Mais nous savons aussi que ceux de nos amis qui sont partis de l'autre côté ne sont pas les moins utiles sur notre chemin de reconstruction, ils continuent à veiller sur nous comme l'avait si bien dit J.P. « c'est promis, si Dieu le permet, je reste avec vous à jamais », Agnès dont le sourire nous accueille chaque fois que nous franchissons le seuil de la maison qui porte son nom, Jean-Marie notre vieil ami prêtre toujours contestataire qui a tellement bien alimenté nos réflexions, Marc qui avec sa belle constance d'apiculteur émérite a remonté notre rucher, Yvon, mari de Huguette, le copain de chacun.

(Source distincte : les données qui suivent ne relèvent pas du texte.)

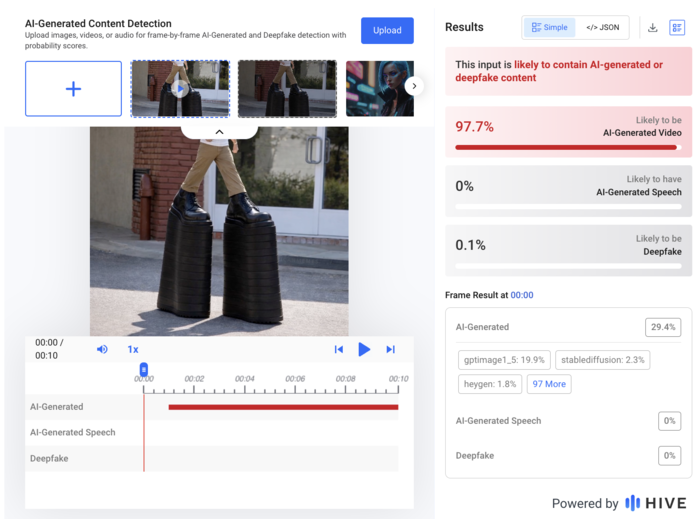
Task: Expand the 97 More model list
Action: [549, 384]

C'est avec vous tous, chers amis d'hier et d'aujourd'hui, que s'est construite la grande famille de Berdine, et je vous en suis tellement reconnaissante. Soyez certains que vous n'êtes pas oubliés. Chaque jour et particulièrement en ces jours de fête, vous êtes au cœur de notre prière, afin que subsiste dans nos vies, autour de nous et dans le monde ce message d'Espérance, de Paix et d'Amour, que l'Enfant de la crèche est venu apporter.